Disclaimer: 1013, Fox, Carter, not me.  
In answer to Lee Ann's challenge to rewrite an episode we didn't like
and make it better. I don't know if this would make a better episode,
but it would have been more fun to see, I think.  I wrote it without
watching the episode again (I couldn't!) and some of this is humor,
so....
_________________________
Better Travelled "Travellers"
by eponine119
eponine119@att.net
April 17, 1998
_________________________

			1 9 9 8

	Mulder stood at the door of former FBI  Special Agent Arthur Dales. 

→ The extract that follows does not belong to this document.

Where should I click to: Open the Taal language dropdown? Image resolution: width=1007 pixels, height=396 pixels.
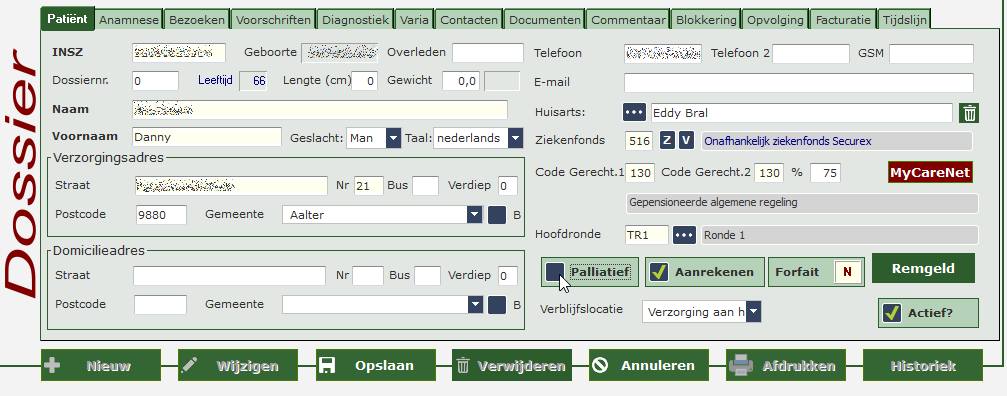click(515, 138)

His hair was parted on the wrong side and hung awkwardly over his
forehead.  He reached up to try to brush it away, failing miserably. He
wondered where Dales was.  He had to be in there.  Mulder didn't know
why the man wasn't answering his door.
	Authoritative footsteps behind him made Mulder turn.  Soon Dana Scully
was standing beside him, as she always did.  She raised her eyebrows and
he felt compelled to answer her.  "He's not opening the door," Mulder
said.
	"What'd you do to your hair?" Scully asked, wetting her fingertips on
her tongue and reaching both hands up over her head to give Mulder's
hair a thorough brushing back.  His eyes closed momentarily with the
pleasure of feeling her fingers against his scalp.
	That was the moment when Arthur Dales chose to open the door.  "Am
I...interrupting something?" he asked in a wry, dry voice that reminded
them both of someone.
	"No, no of course not," Mulder said, straightening himself upright. 

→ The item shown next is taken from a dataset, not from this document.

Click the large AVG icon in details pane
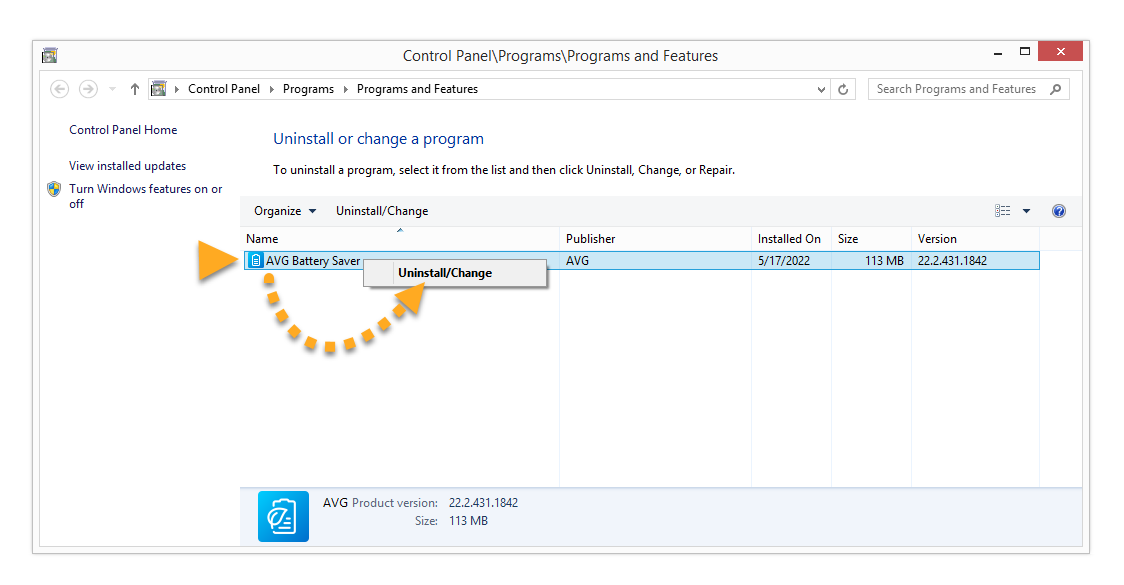Image resolution: width=1124 pixels, height=585 pixels. (x=283, y=516)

"I'm Fox Mulder, with the FBI."
	"Mulder," commented Dales as though it was a name he'd heard before.
	"This is my partner Dana Scully," Mulder continued.  Dales looked her
over, but said nothing.  He turned and walked into the small, messy
apartment and sat down on the couch, leaving the worn armchairs to
Mulder and Scully.
	Deep Throat, Mulder realized, he reminds me of Deep Throat.  "I'm here
because a murderer we apprehended the other day died with my name - my
father's name - on his lips.  When I looked him up in my file cabinet, I
came up with this."  He plopped the thick X File down on the coffee
table next to the ashtray.  "An X File, from 1953.  This is all it
says."  He flipped it open to the first page.  Every line was crossed
through with black ink, except for a small window left on the first page
with three names in it. One of those names was Bill Mulder.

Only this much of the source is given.